Elena vivía en una casita modesta en el centro de la ciudad, pero sus manos eran auténtico arte. Había diseñado algunos de los vestidos más icónicos de la alta sociedad, incluidos varios, que Valentina había llevado en sus mejores años. “¡Mamá mía!”, exclamó Elena al abrir la puerta y ver a Valentina frente a ella. “Bambina, ¿dónde te habías metido? Te he buscado tanto. Se abrazaron y en el calor de esa pequeña sala ambas lloraron en silencio, reconociendo el dolor y la alegría del reencuentro.
Elena, ya en sus 70 conservaba en sus ojos el mismo fuego de cuando era la modista de confianza de las mujeres más influyente. “Necesito tu ayuda”, dijo Valentina sin rodeos. le contó la situación evitando los detalles más duros, pero dejando claro que se trataba de una ocasión especial. Elena alzó la mano interrumpiéndola. No digas más. Eres una Rosy y la Rossi no pisan una fiesta sin estar deslumbrantes. La condujo a una habitación trasera donde guardaba sus creaciones más preciadas.
Allí, protegido del polvo y del tiempo, colgaba un vestido que cortó la respiración de Valentina. Era de seda italiana en un rojo profundo. El escote era elegante, no ostentoso. Las mangas largas, de encaje fino, terminaban en una falda que se abría con una cola ligera. Bordado a mano con hilos dorados, parecía una pintura hecha vestido. Lo hice hace dos años para una clienta que nunca vino a recogerlo”, explicó Elena, sus ojos brillando de emoción. Siempre supe que estaba esperando a la persona adecuada.
Cuando Valentina se lo probó, fue como si el vestido hubiera sido creado para ella. Se ajustaba a su cuerpo con la precisión de un secreto bien guardado. Era perfecto. Ni demasiado llamativo ni demasiado discreto. Una declaración de elegancia que no necesitaba palabras. No puedo aceptarlo, Elena susurró. Este vestido vale una fortuna, bambina. No se trata de dinero”, dijo Elena con firmeza mientras ajustaba los hombros del vestido. “Este vestido está hecho para momentos como este, para recordar al mundo quién eres.

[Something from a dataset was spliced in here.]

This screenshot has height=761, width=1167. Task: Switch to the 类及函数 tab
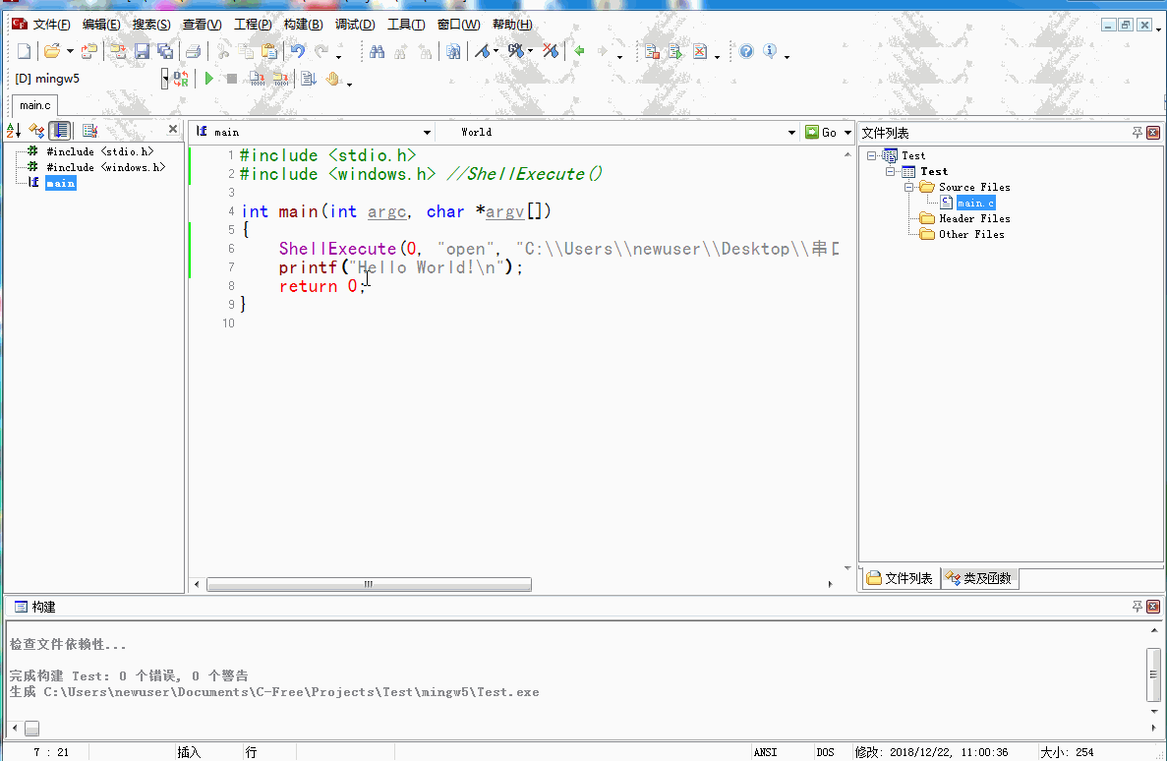(x=979, y=578)
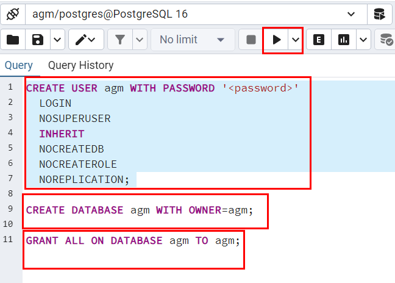Switch to the Query History tab
The height and width of the screenshot is (283, 395).
[80, 65]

No es un regalo, es justicia.” Insistió también en prestarle un conjunto de joyas heredadas de su abuela, un collar de perlas naturales con broche de diamantes, pendientes que brillaban con suavidad y una pulsera sencilla, pero distinguida, que cerraba el conjunto con discreción. “Mañana por la noche, cuando entres en esa fiesta, quiero que recuerdes algo.” dijo Elena, tomando las manos de Valentina entre las suyas. “La clase no se compra. La elegancia no se aprende y la dignidad bambina.
La dignidad nadie te la puede quitar. Naciste con ella, solo la habías dejado dormida por un tiempo. Valentina salió de casa de Elena con el vestido cuidadosamente guardado en su funda y las joyas envueltas con mimo, pero sobre todo salió con algo que no había sentido en años. Seguridad. Caminó por las calles con paso firme y al pasar frente al escaparate de una tienda se detuvo. Lo que vio reflejado no fue a una simple empleada doméstica, era ella, Valentina Rossi, la mujer que una vez fue el centro de todas las miradas.
El jueves estalló en la mansión Belmont como una tormenta de preparativos. decoradores, floristas, camareros, músicos, todos iban y venían sin descanso, ultimando cada detalle para lo que prometía ser el evento del año. Valentina participó en la organización durante el día, pero su mente estaba lejos, anticipando un momento mucho más importante. A las 5 en punto terminó su jornada. subió a su pequeña habitación en la guardilla, humilde, funcional, sin lujos, y se encerró allí como una mariposa a punto de salir del capullo.